-- BEGIN Supplied information --

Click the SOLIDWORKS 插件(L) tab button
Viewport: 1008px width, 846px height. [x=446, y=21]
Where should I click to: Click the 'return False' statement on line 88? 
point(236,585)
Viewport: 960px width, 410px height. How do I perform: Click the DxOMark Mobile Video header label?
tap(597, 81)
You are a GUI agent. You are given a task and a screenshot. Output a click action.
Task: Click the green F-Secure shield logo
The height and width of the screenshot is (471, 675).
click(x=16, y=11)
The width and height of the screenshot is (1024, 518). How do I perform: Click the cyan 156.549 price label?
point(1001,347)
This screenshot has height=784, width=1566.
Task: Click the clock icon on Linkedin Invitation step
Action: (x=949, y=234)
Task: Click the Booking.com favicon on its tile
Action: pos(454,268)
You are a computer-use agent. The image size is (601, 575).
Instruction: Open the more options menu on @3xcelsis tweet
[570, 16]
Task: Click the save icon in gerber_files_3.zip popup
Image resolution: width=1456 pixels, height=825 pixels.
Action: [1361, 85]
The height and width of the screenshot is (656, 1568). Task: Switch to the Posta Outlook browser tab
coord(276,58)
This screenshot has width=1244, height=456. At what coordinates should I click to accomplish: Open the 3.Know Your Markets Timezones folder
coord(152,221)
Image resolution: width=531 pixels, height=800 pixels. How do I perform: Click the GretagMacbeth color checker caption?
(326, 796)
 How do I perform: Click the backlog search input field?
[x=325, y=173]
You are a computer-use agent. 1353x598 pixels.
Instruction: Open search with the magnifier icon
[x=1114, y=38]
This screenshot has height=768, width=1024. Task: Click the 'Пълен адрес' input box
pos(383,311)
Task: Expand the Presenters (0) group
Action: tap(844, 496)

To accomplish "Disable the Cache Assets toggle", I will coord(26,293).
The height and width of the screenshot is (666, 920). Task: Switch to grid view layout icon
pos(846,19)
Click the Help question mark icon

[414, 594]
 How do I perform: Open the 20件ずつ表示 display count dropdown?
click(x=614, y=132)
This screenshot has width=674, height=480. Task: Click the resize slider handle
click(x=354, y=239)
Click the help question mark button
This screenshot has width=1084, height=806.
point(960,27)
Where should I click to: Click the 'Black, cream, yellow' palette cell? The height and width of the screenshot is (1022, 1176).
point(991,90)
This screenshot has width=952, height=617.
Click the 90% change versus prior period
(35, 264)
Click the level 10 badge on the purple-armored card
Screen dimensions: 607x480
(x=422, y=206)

-- END Supplied information --

What the task asks
Rewrite the stretch of data from the line containing "The height and width of the screenshot is (666, 920)." through the end of the data, swapping "dropdown" for "menu" and leaving everything else the same.

Complete output
The height and width of the screenshot is (666, 920). Task: Switch to grid view layout icon
pos(846,19)
Click the Help question mark icon

[414, 594]
 How do I perform: Open the 20件ずつ表示 display count menu?
click(x=614, y=132)
This screenshot has width=674, height=480. Task: Click the resize slider handle
click(x=354, y=239)
Click the help question mark button
This screenshot has width=1084, height=806.
point(960,27)
Where should I click to: Click the 'Black, cream, yellow' palette cell? The height and width of the screenshot is (1022, 1176).
point(991,90)
This screenshot has width=952, height=617.
Click the 90% change versus prior period
(35, 264)
Click the level 10 badge on the purple-armored card
Screen dimensions: 607x480
(x=422, y=206)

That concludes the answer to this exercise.